Optimizing battery energy storage and solar photovoltaic systems for lower-to-middle-income schools amidst load-shedding
Terhemba Michael-Ahile, J.A. Samuels, M.J. Booysen
Abstract
Energy reliability and cost efficiency are critical challenges for lower-to-middle-income schools in developing regions, where frequent power outages hinder academic activities and strain finances. This study presents a robust methodology to determine the optimal size of the photovoltaic (PV) system coupled with battery storage, under two distinct demand scenarios: “stable” and“intermittent”. The stable scenario assumes consistent year-round demand, while the intermittent scenario models 50% demand during load-shedding periods. A proposed Unified Rule-Based (URB) scheduling approach was evaluated across different electricity pricing schemes.
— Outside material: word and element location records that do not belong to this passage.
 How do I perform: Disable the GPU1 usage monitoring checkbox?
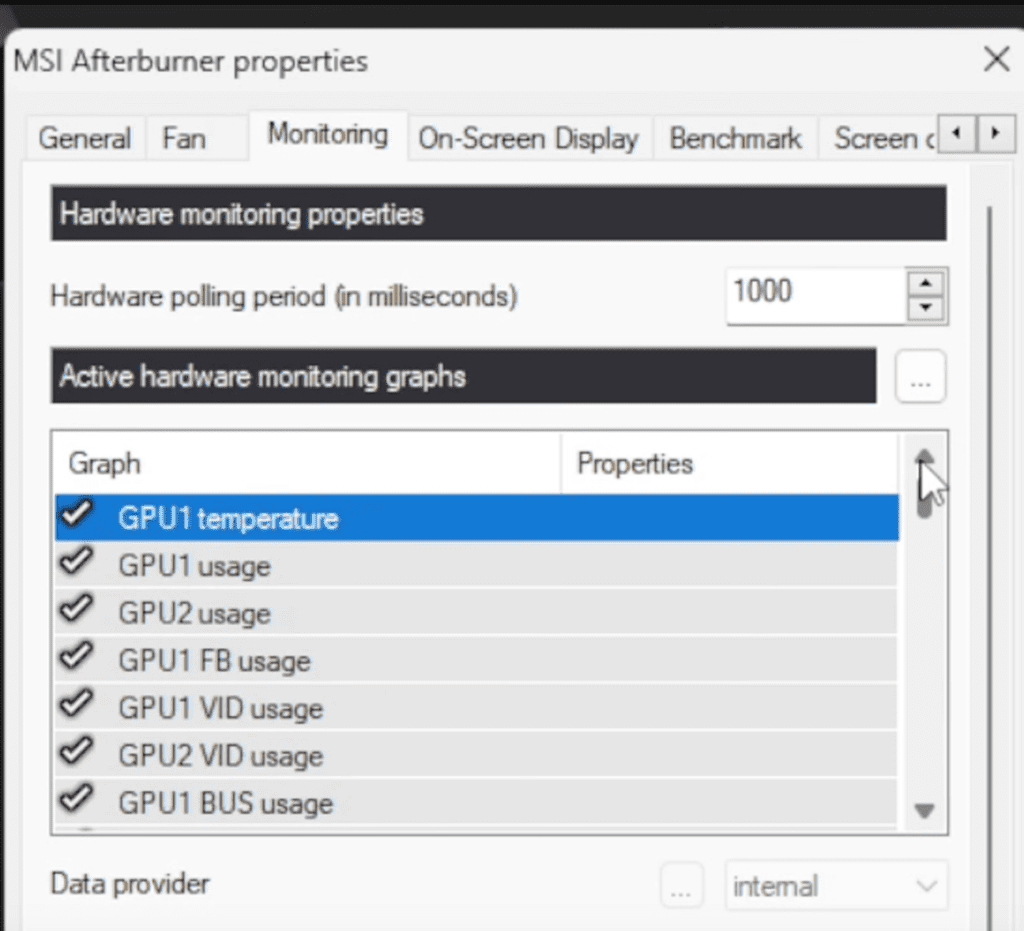(x=76, y=564)
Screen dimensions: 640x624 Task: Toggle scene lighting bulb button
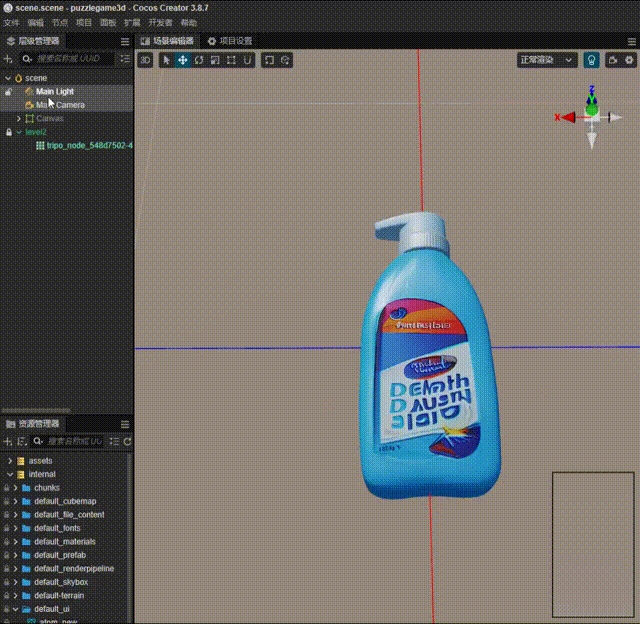click(x=591, y=60)
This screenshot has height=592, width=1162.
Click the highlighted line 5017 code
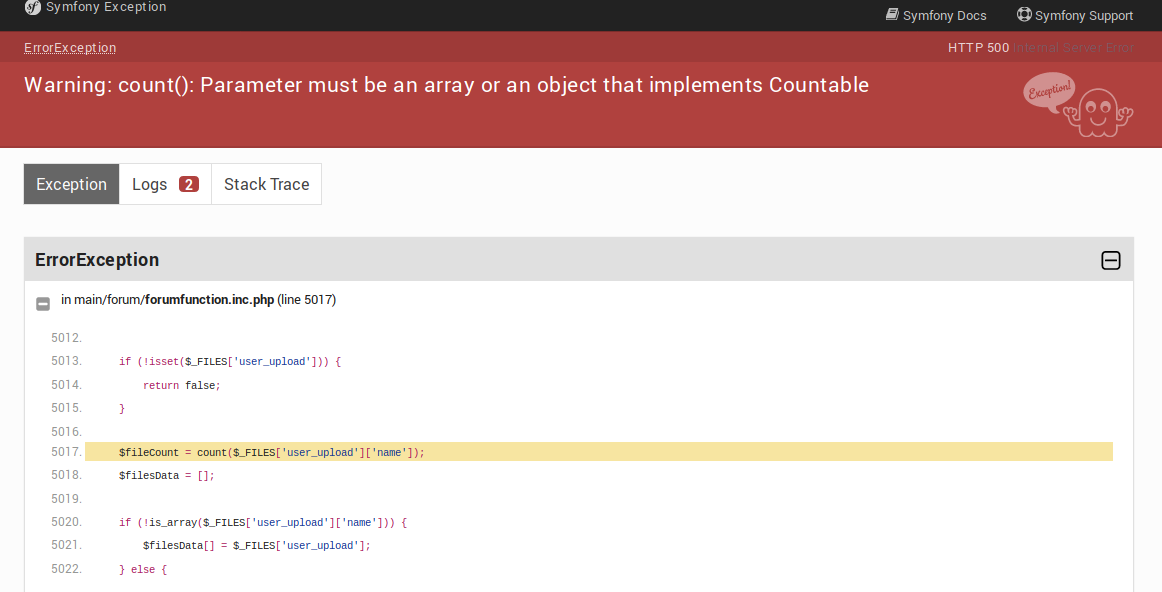(271, 451)
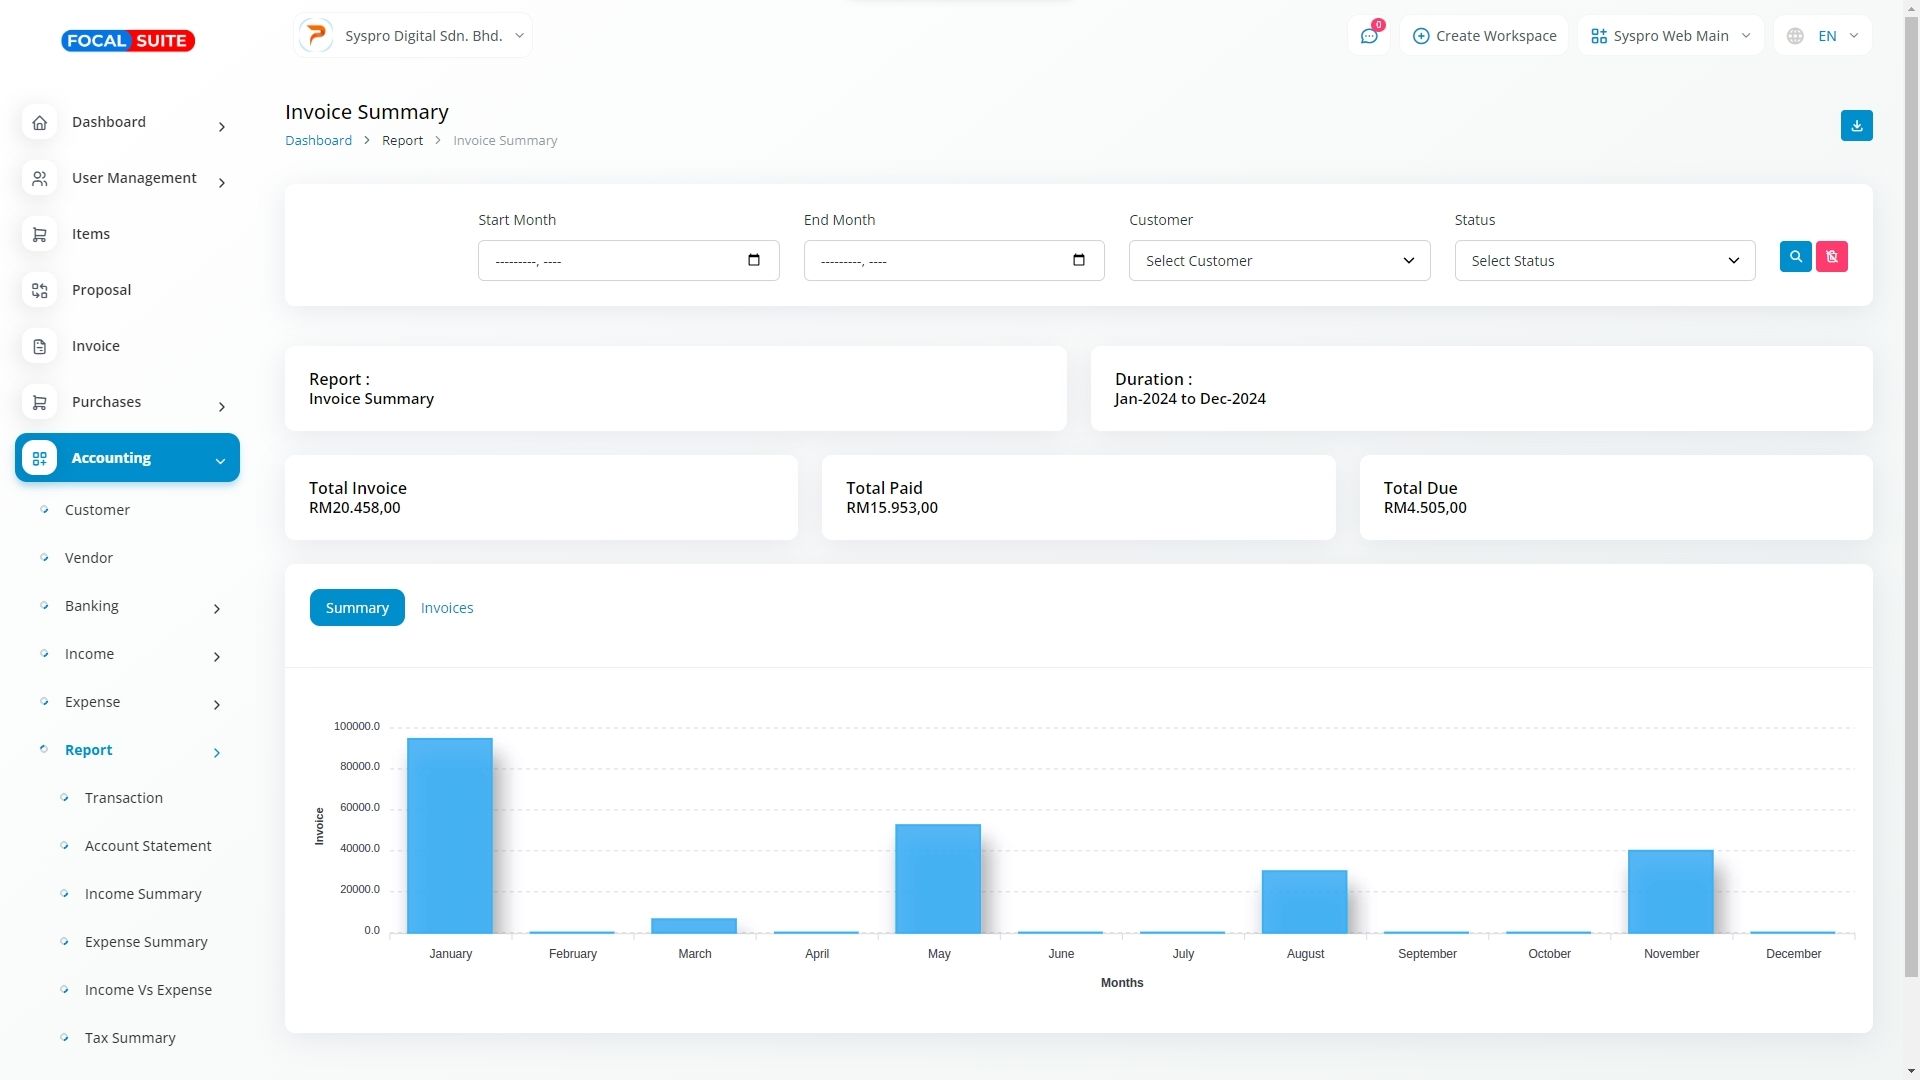Screen dimensions: 1920x1080
Task: Click the Create Workspace button
Action: (x=1484, y=36)
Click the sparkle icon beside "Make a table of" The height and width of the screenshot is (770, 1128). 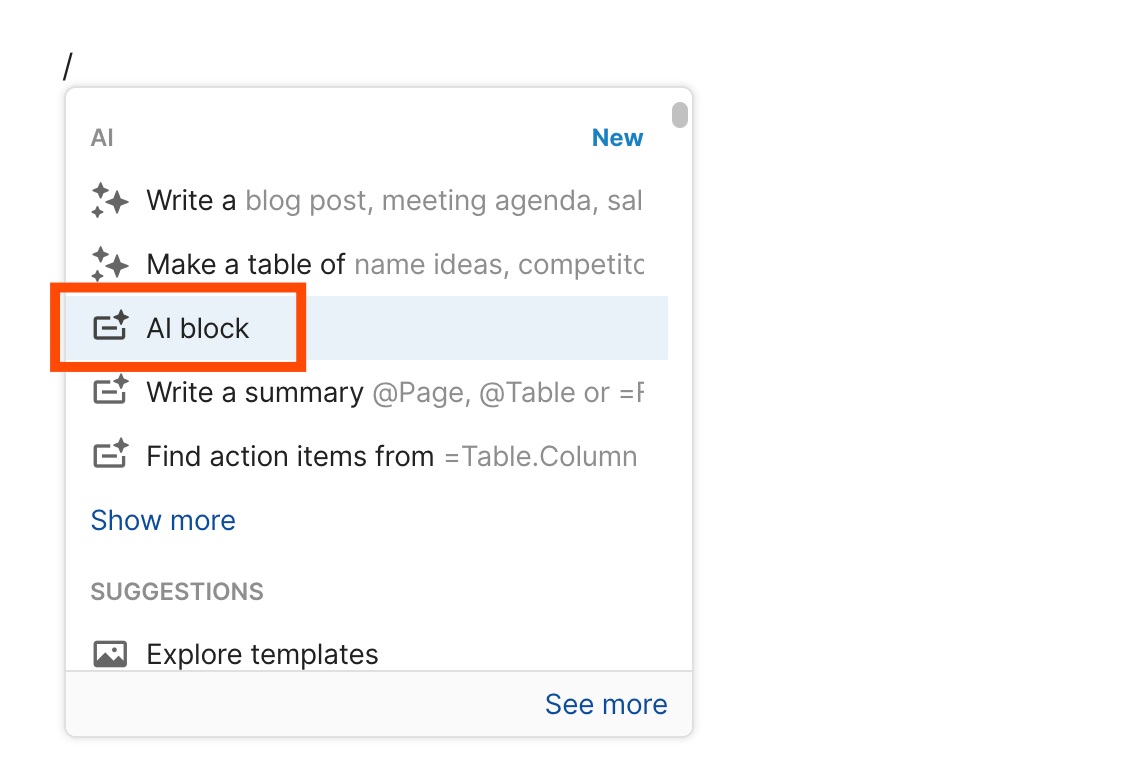click(109, 265)
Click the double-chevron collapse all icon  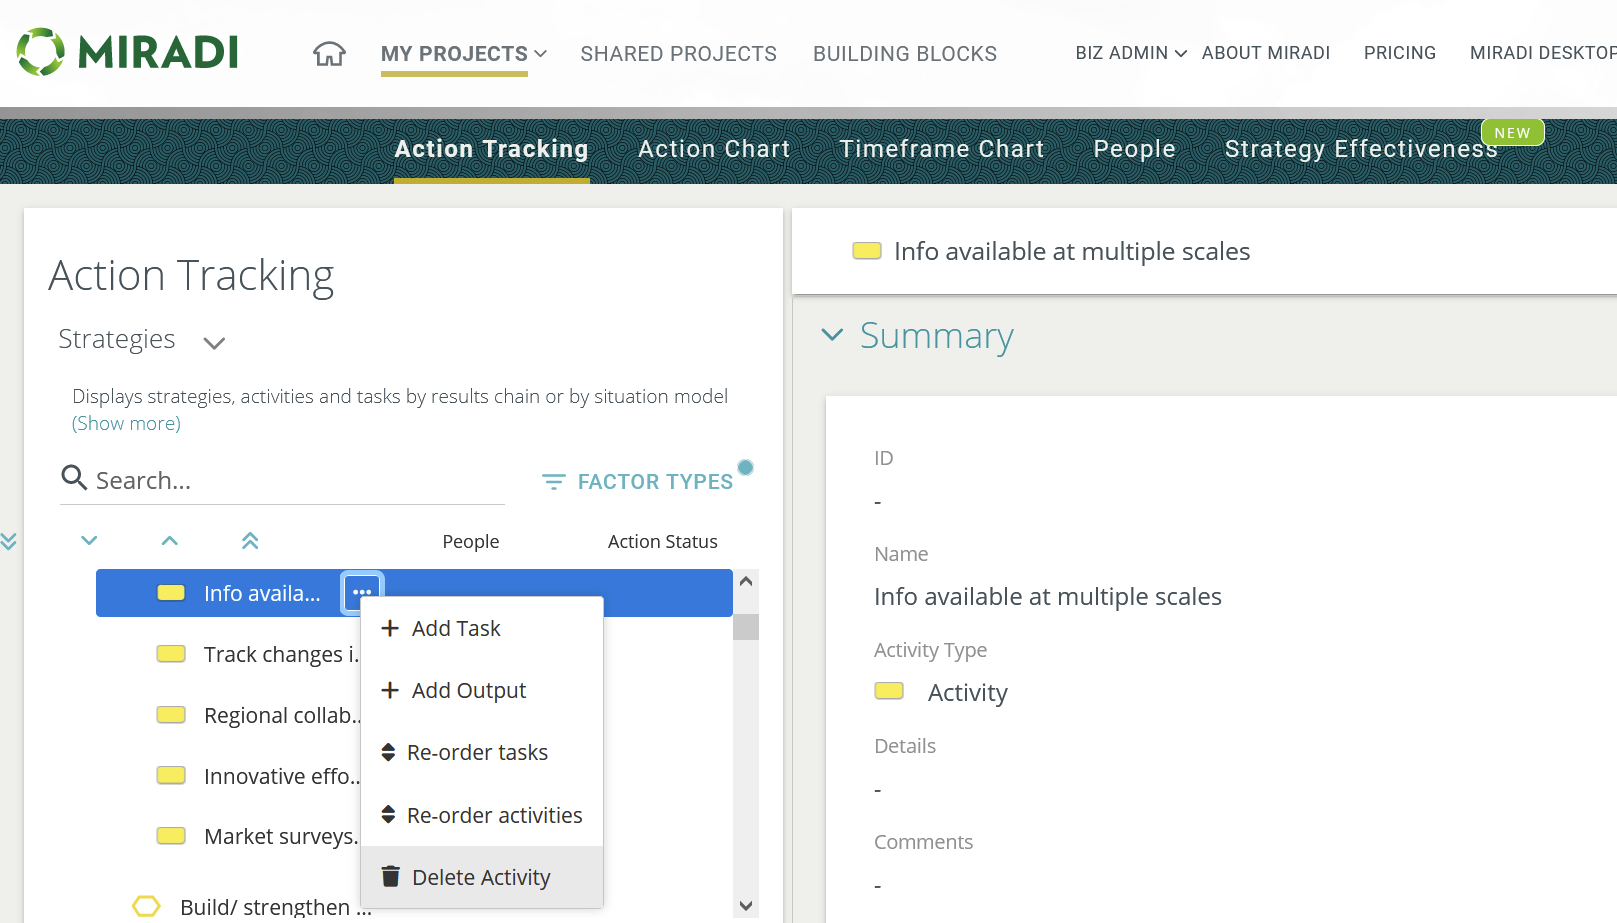pos(250,541)
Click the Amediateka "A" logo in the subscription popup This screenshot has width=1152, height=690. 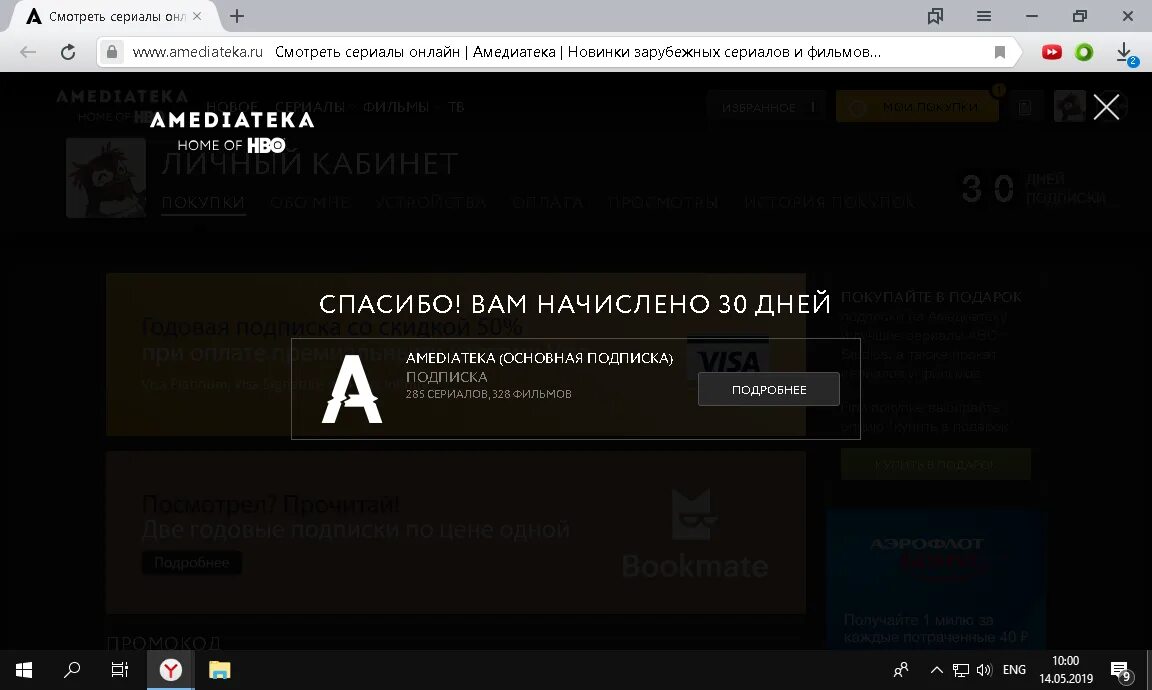[351, 388]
Optimal PV sizes managed with the URB strategy achieved up to 22% lifetime savings, reduced total energy demand by 47%, and peak-hour demand by 63%, while supporting 98% of the load-shedding requirements. This approach offers a scalable and practical solution for improving energy reliability, reducing costs, and enhancing environmental sustainability in low-income educational institutions. The findings underscore the effectiveness of the URB strategy and provide actionable insights for future policy implementations and the advancement of climate-neutrality targets.